Pattern Replication Risk¶
Pattern replication is an agent absorbing codebase conventions and reproducing them at scale: deprecated APIs, legacy error handling, and hand-rolled utilities you meant to retire.
The mechanism¶
Agents learn from what they find. When an agent scans your codebase, it treats golden-path implementations and legacy workarounds the same. Poor patterns spread faster than any team can review them. This is faithful reproduction, not a prompting failure.
graph LR
A[Legacy pattern<br>in codebase] --> B[Agent reads<br>codebase]
B --> C[Agent reproduces<br>pattern at scale]

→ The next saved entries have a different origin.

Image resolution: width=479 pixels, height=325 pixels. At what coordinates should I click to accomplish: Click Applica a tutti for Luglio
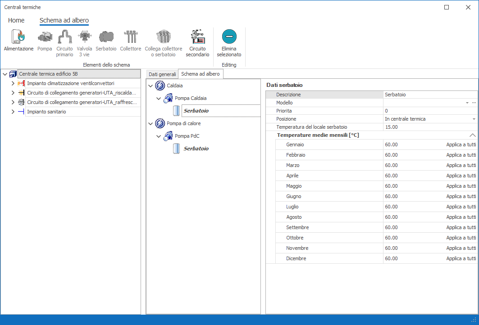(x=461, y=207)
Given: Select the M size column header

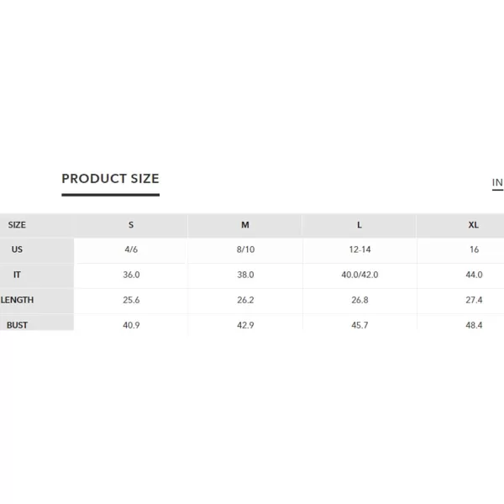Looking at the screenshot, I should point(245,225).
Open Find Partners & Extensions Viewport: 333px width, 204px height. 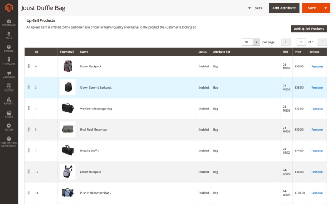point(9,141)
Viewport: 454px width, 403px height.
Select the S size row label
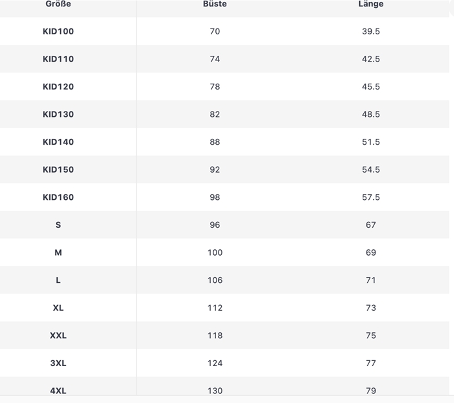[x=58, y=225]
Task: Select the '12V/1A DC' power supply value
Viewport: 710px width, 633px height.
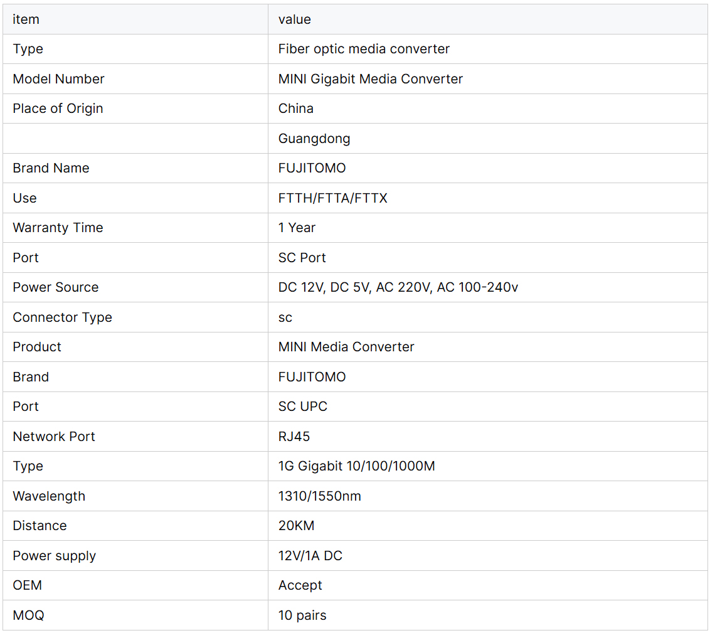Action: point(310,556)
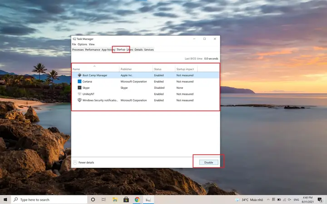
Task: Show hidden system tray icons chevron
Action: 268,199
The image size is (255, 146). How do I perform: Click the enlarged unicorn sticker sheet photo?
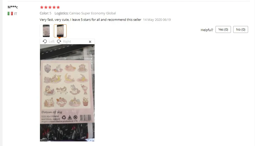coord(67,93)
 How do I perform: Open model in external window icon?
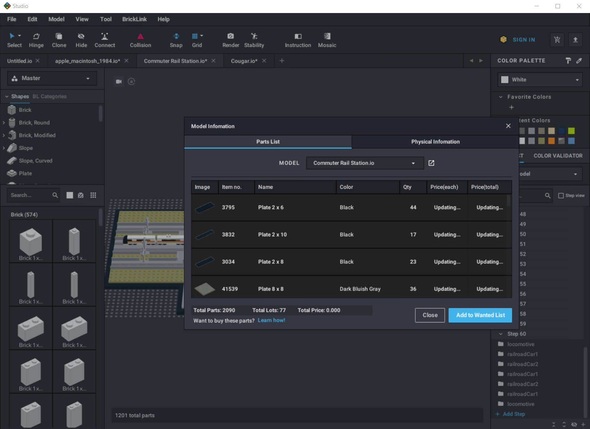point(431,163)
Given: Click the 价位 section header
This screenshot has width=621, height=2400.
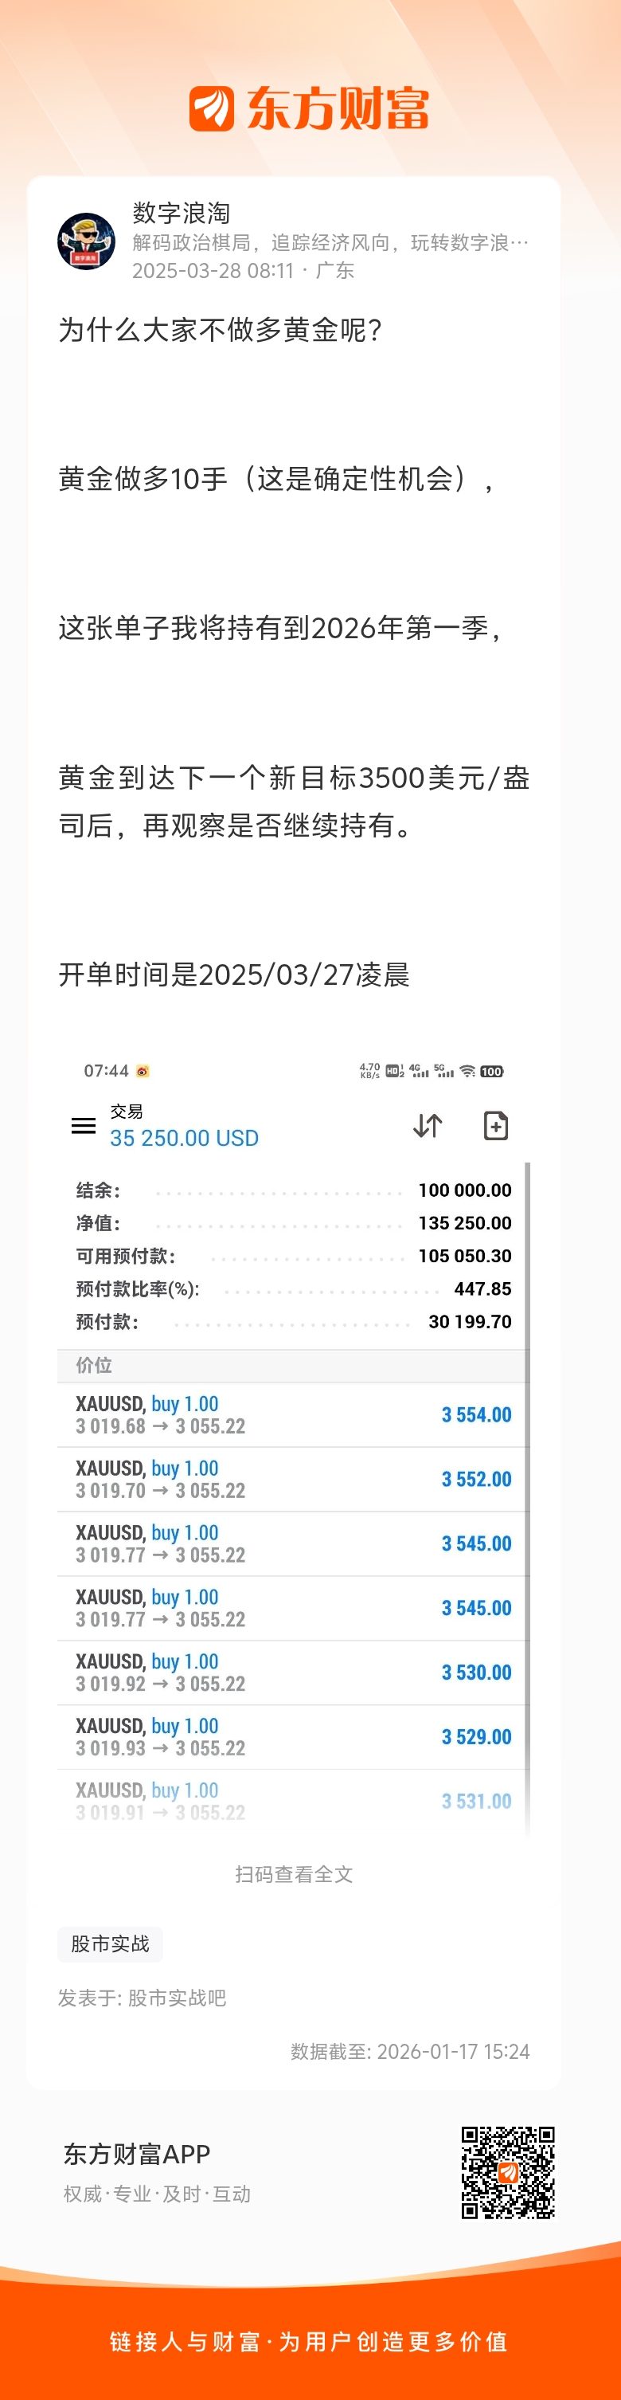Looking at the screenshot, I should (94, 1365).
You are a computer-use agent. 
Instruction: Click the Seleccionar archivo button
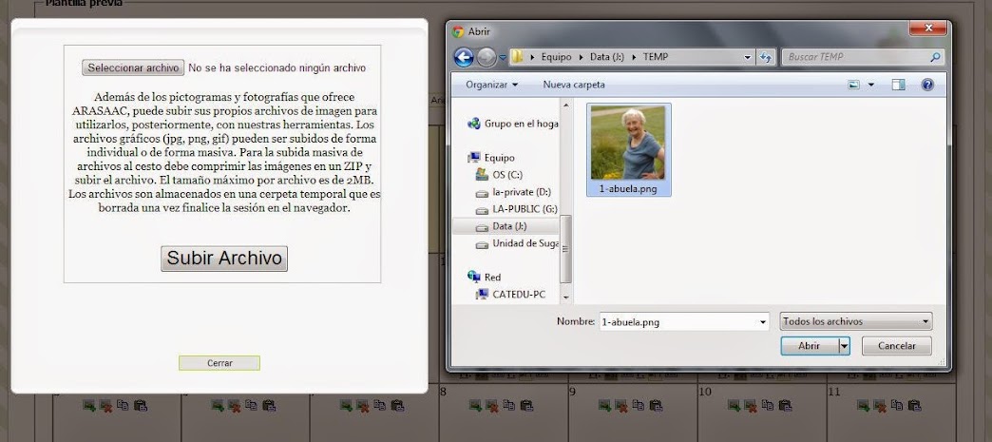point(133,67)
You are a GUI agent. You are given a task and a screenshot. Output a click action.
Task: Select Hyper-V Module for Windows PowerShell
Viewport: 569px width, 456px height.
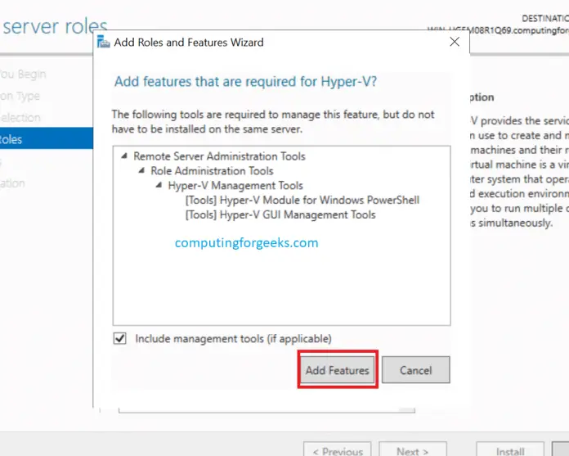302,200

C --> D[More instances<br>for agent to learn from]
D --> B
style A fill:#c62828,color:#fff
style D fill:#c62828,color:#fff
The evidence¶
| Finding | Source |
|---|---|
| Copy/paste code rose from 8.3% to 12.3%; refactoring dropped from 25% to under 10% | GitClear, 211M lines analyzed |
| Static analysis warnings rose ~30% post-AI-adoption; complexity rose 40%+ | CMU controlled study, 807 repos |
| AI-authored PRs contain 1.7x more issues than human-only PRs | CodeRabbit, 470 PRs |
| 67.3% of AI-generated PRs rejected vs 15.6% for manual code | LinearB via Mike Mason |
| AI magnifies strengths of high-performing orgs and dysfunctions of struggling ones | DORA Report 2025 |
Specific manifestations¶
Three failure modes, drawn from Mike Mason on AI coding agents:
Brute-force fixes. The agent raises Docker memory limits instead of finding the leak. It adds retry loops instead of fixing the root error.
Backward-compatibility shortcuts. The agent wraps deprecated APIs in thin layers. The deprecated code then lives on under that extra layer.
Excessive mocking. Test suites end up checking the mocks rather than the code.
Why it happens¶
Agents retrieve context by syntactic and semantic similarity, not by quality. The retriever surfaces the nearest matching implementation. A # TODO: remove comment does not lower its rank.
Generation then amplifies the match. Few-shot conditioning on in-repo examples outweighs prose instructions. The model treats surrounding code as stronger evidence of what this codebase does than any guidance. Every new usage then becomes retrieval context for the next run.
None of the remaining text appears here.